メッシュシートは、工事が続く場合は張ったままでもいいのですが、工事と工事の合間で間隔が空く場合や、ゲリラ豪雨がありそうな時や、台風予想がでた時はメッシュシートを巻き上げます。

アンカーが打てないからこそ、そうした細かな作業が安全な工事をするために重要なのです。

〔関連動画:足場のアンカーを説明〕

補修工事前の必須調査とは

さて、高層の建物は足場を建てたあとすぐに行うことがあります。それはパルハンマーを使って行う調査です。この調査では、塗装面が下地から剥離しているのかを調べます。
調べることで、補修が必要な箇所が明確になるのです。

見積もりの際に、家のまわりをぐるりとまわり外壁のクラックなどを見ておおよその補修箇所の予想をたてるのですが、これはあくまでも見込みで、建物を覆うタイルの割合などから爆裂の数を計算で出しています。

〔関連動画:パルハンマーを使った調査〕

補修工事はあくまでも実数精算のため、予想とは費用が違う場合も…。
しかし、こうした工事すべき場所をしっかりと家の傷んでいるところを把握することが大切です。
把握した上で、工事予算がオーバーしてしまう場合は、行うはずだった廊下などの工事を翌年に回し、今回は破損箇所の補修を行うなど…工事の内容をお客様と詰め、最終的な補修箇所を決定します。

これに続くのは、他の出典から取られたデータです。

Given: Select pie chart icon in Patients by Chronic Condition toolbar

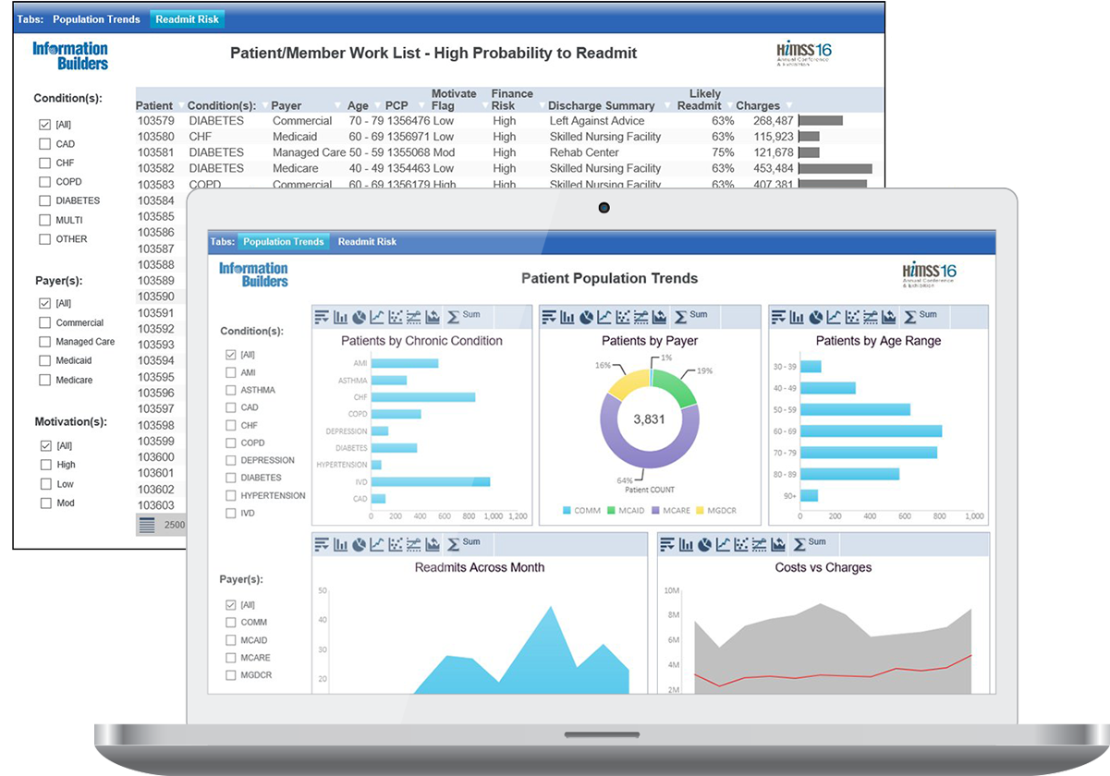Looking at the screenshot, I should click(360, 317).
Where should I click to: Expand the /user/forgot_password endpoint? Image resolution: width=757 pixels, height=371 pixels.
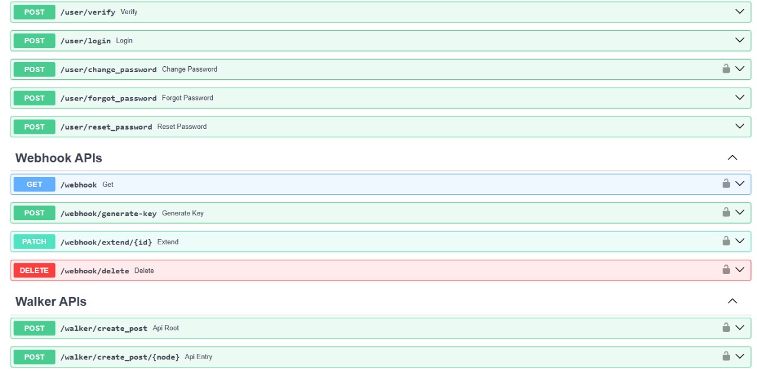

今回の建物の場合は、最後にタイルの上にセブンSSを塗るため、細かなクラックは補修せずにセブンSSでカバーすることになりました。
(セブンSSは仕上げるとタイルの上に厚めの膜ができます)
工程のすべてを考えて、必要な工事と後回しに出来る工事をお客様に判断して頂くことが、良質な工事をするために何よりも大切です。

 

補修工事その1

パルハンマーで検査する際に、補修が必要なクラックなどには印やテープを貼り付けます。こうすることで、補修工事をする職人がどこを修復すればいいのか分かるのです。
こちらの写真をご覧ください。

Pという文字は、ポイントをあらわしています。またテープの色によって指示が違うので、職人はその指示にしたがって、一つずつクラックなどを補修します。

その後、下地調整をして補修材によってできた壁の段差を取り、塗装しやすいように平らにしました。
下地調整をした中で、特徴的な補修工事としては、こちらの基礎部分です。

今回補修を担当した職人が、いわゆる昔ながらの手技で基礎の割れを補修しました。
基礎はコンクリートなどで出来ているため、モルタルなどで補修を行う必要があります。

モルタルは、砂とセメントを使ってよく混ぜあわせ最後に水で堅さを調整するのですが、最近ではこうしたモルタルを作れる職人が減っていることをみなさんご存じでしょうか?
このモルタル作りは、気温や湿度も関わってくるため、職人が目で見て、手の感覚を頼りに作ります。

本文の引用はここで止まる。